----- RECORDS SHOWN -----

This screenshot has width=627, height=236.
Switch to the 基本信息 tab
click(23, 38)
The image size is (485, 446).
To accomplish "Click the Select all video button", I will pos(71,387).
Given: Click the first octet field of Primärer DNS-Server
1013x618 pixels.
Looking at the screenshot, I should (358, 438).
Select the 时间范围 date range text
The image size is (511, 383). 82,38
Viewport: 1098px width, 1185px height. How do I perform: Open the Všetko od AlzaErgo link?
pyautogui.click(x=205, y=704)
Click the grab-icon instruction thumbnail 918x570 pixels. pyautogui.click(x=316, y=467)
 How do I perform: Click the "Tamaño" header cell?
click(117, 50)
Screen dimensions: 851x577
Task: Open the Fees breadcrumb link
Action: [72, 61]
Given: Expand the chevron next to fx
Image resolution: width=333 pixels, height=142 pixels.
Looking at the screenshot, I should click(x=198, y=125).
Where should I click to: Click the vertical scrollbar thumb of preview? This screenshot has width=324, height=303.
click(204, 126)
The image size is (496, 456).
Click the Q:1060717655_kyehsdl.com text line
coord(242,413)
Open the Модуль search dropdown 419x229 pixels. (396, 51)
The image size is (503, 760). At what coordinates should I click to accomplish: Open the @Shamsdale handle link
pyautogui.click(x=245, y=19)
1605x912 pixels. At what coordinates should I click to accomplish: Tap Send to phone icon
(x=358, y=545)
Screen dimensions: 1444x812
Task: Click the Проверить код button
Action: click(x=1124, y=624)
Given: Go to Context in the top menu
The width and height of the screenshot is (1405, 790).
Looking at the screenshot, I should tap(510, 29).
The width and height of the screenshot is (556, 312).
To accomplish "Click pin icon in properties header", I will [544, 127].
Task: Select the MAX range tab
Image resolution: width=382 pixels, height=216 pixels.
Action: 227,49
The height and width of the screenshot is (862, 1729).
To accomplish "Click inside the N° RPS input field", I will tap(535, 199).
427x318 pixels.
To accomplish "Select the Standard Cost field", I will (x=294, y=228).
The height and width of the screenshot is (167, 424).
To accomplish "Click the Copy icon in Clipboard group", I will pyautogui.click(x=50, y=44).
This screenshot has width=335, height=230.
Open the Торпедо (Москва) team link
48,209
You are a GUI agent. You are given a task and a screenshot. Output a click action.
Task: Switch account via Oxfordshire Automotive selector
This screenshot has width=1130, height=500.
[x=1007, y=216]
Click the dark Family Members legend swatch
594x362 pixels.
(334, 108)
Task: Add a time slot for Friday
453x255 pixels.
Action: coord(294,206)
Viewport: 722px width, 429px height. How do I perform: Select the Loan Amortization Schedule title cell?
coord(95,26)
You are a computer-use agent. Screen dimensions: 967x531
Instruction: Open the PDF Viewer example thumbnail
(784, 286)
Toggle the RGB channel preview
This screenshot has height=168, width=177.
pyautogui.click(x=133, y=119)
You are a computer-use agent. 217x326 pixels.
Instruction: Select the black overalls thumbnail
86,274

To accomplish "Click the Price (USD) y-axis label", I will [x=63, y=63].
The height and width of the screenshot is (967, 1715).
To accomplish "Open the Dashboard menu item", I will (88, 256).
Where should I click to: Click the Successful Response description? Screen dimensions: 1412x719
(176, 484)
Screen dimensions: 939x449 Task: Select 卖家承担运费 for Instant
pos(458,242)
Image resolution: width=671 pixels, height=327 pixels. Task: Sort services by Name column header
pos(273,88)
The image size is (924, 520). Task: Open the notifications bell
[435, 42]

-----

» GIVEN TASK
Can you rewrite the material starting at the beginning and ending at the line that contains "Click the grab-icon", replacing "pixels" with "px" and leaving everything else the same?

» EXPECTED ANSWER
This screenshot has width=627, height=236.
Switch to the 基本信息 tab
click(23, 38)
The image size is (485, 446).
To accomplish "Click the Select all video button", I will pos(71,387).
Given: Click the first octet field of Primärer DNS-Server
1013x618 px.
Looking at the screenshot, I should (358, 438).
Select the 时间范围 date range text
The image size is (511, 383). 82,38
Viewport: 1098px width, 1185px height. How do I perform: Open the Všetko od AlzaErgo link?
pyautogui.click(x=205, y=704)
Click the grab-icon instruction thumbnail 918x570 px. pyautogui.click(x=316, y=467)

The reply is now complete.